Hacker News new | ask | show | jobs
by dataangel 945 days ago
No I suspect 3 seconds is often enough. It's not learning how you pronounce each word, it's seeing some pronunciations you use and from that guessing how you would pronounce other things based on how those pronunciations are clustered in its training data. In other words if in that 3 seconds it hears you say y'all it has a pretty good shot at inferring how you say a lot of other things.
3 comments

People speak differently in different situations, based on their mood and who they are talking to. They may change their voice when quoting another person, they may alter their accent if talking to a stranger, and there's many other details you don't even think about because you're used to them but it'll immediately sound wrong if it's not replicated correctly.

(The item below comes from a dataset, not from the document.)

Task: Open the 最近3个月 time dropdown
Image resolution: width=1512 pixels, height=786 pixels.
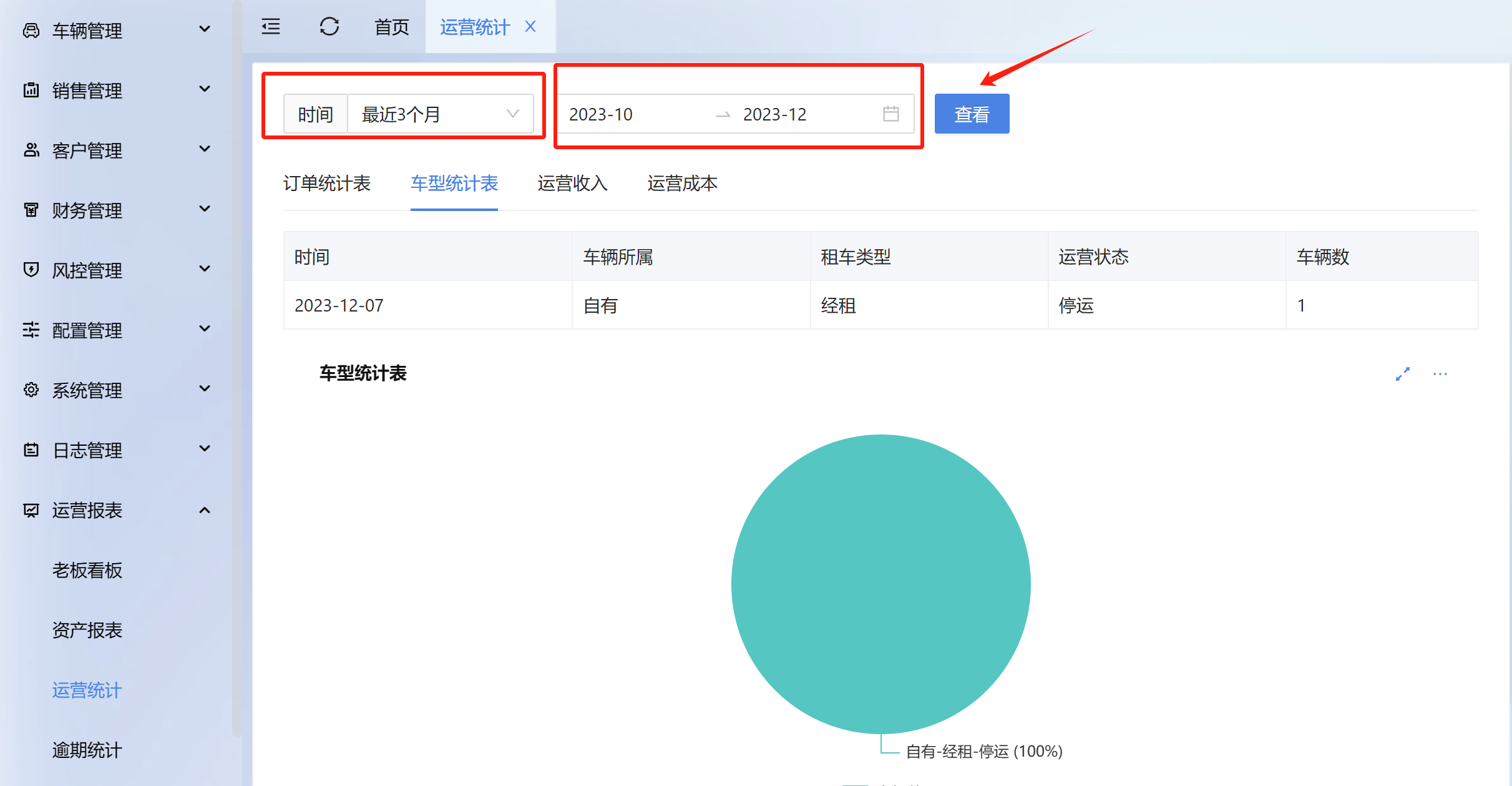Action: pyautogui.click(x=440, y=114)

Apple's announced voice imitation feature requires a 15 minute sample if I remember correctly, and you can bet it would be shorter if they were satisfied with the results.

> if in that 3 seconds it hears you say y'all

I can guarantee that no 3 seconds of text of your choosing will ever be enough to reliably differentiate between all existing dialects and accents, let alone differences between individual people.

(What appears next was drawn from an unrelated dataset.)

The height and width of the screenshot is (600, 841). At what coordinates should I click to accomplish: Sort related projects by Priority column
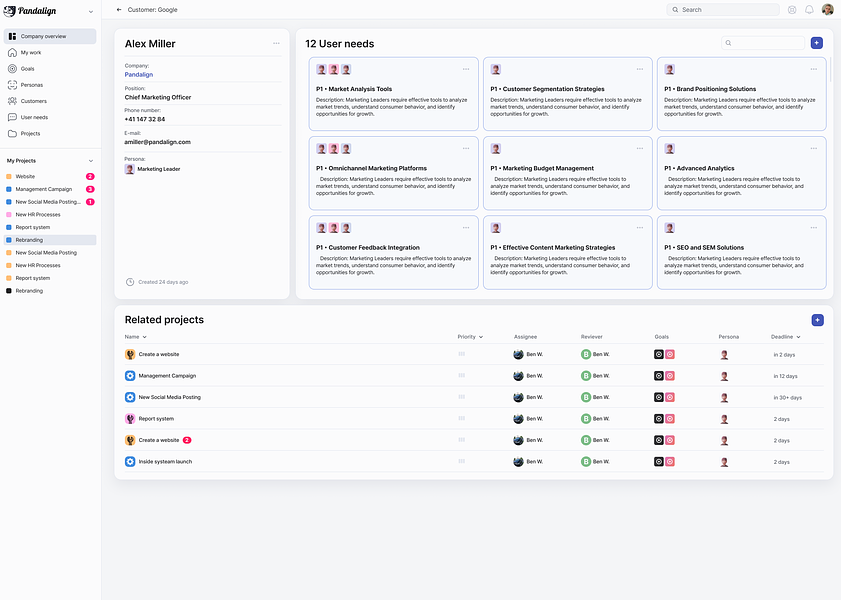tap(470, 337)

There's a reason all the decent fake voice clips on the web are based on public figures with hours of training material - and even with those you can tell within seconds that it's fake, even if you don't know how you noticed it.

> even with those you can tell within seconds that it's fake, even if you don't know how you noticed it.

Salesmen and scammers have many techniques to get people to act against their better judgement. Urgency is one: imagine a late night voice call seemingly from a loved one saying "I'm stranded, my battery is about to die. Please send the money now -" accompanied by loud environmental noises to mask any artifacts

> it hears you say y'all

The accuracy or realism of the emulated voice probably depends on how "rich" the recorded material is within those 3 seconds? I mean, if it includes a single long syllable, or some phrase that contains a variety of vowels and consonants.

Do you know what an uncanny valley is?